__WORK TO COMPLETE__. Extract all of the entries and give them again, word for word.

__STORED DATA__.
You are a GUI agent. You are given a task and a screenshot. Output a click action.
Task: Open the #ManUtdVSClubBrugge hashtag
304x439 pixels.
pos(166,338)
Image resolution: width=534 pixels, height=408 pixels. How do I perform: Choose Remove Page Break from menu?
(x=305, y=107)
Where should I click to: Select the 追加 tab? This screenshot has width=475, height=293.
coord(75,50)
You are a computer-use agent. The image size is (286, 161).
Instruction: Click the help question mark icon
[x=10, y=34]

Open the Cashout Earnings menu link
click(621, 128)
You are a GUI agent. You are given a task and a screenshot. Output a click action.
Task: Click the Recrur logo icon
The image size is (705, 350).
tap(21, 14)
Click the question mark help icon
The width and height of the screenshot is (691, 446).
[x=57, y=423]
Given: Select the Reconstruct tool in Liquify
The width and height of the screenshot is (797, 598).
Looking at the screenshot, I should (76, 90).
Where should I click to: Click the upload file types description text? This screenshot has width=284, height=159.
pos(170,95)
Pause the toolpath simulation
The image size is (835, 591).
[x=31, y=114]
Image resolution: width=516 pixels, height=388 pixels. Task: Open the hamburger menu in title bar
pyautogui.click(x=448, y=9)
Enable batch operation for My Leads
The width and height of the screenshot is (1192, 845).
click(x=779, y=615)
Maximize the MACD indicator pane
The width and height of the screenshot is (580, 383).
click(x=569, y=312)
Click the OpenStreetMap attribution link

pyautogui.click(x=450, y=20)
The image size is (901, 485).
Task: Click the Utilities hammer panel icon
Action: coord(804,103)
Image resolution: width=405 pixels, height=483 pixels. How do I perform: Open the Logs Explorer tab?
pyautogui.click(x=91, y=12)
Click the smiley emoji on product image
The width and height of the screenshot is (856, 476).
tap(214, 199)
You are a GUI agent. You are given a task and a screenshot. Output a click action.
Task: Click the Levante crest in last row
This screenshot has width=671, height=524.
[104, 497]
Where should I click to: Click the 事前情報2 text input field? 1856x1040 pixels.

__FINISHED TASK__.
You are a GUI agent. You are given a task and a screenshot. Output a click action.
Task: Open the #ManUtdVSClubBrugge hashtag
304x439 pixels.
pos(166,338)
Image resolution: width=534 pixels, height=408 pixels. How do I perform: Choose Remove Page Break from menu?
(x=305, y=107)
Where should I click to: Select the 追加 tab? This screenshot has width=475, height=293.
coord(75,50)
You are a computer-use agent. The image size is (286, 161).
Instruction: Click the help question mark icon
[x=10, y=34]

Open the Cashout Earnings menu link
click(621, 128)
You are a GUI agent. You are given a task and a screenshot. Output a click action.
Task: Click the Recrur logo icon
The image size is (705, 350).
tap(21, 14)
Click the question mark help icon
The width and height of the screenshot is (691, 446).
[x=57, y=423]
Given: Select the Reconstruct tool in Liquify
The width and height of the screenshot is (797, 598).
Looking at the screenshot, I should (76, 90).
Where should I click to: Click the upload file types description text? This screenshot has width=284, height=159.
pos(170,95)
Pause the toolpath simulation
The image size is (835, 591).
[x=31, y=114]
Image resolution: width=516 pixels, height=388 pixels. Task: Open the hamburger menu in title bar
pyautogui.click(x=448, y=9)
Enable batch operation for My Leads
The width and height of the screenshot is (1192, 845).
click(x=779, y=615)
Maximize the MACD indicator pane
The width and height of the screenshot is (580, 383).
click(x=569, y=312)
Click the OpenStreetMap attribution link

pyautogui.click(x=450, y=20)
The image size is (901, 485).
Task: Click the Utilities hammer panel icon
Action: coord(804,103)
Image resolution: width=405 pixels, height=483 pixels. How do I perform: Open the Logs Explorer tab?
pyautogui.click(x=91, y=12)
Click the smiley emoji on product image
The width and height of the screenshot is (856, 476).
tap(214, 199)
You are a GUI agent. You are given a task and a screenshot. Output a click action.
Task: Click the Levante crest in last row
This screenshot has width=671, height=524.
[104, 497]
Where should I click to: Click the 事前情報2 text input field? 1856x1040 pixels.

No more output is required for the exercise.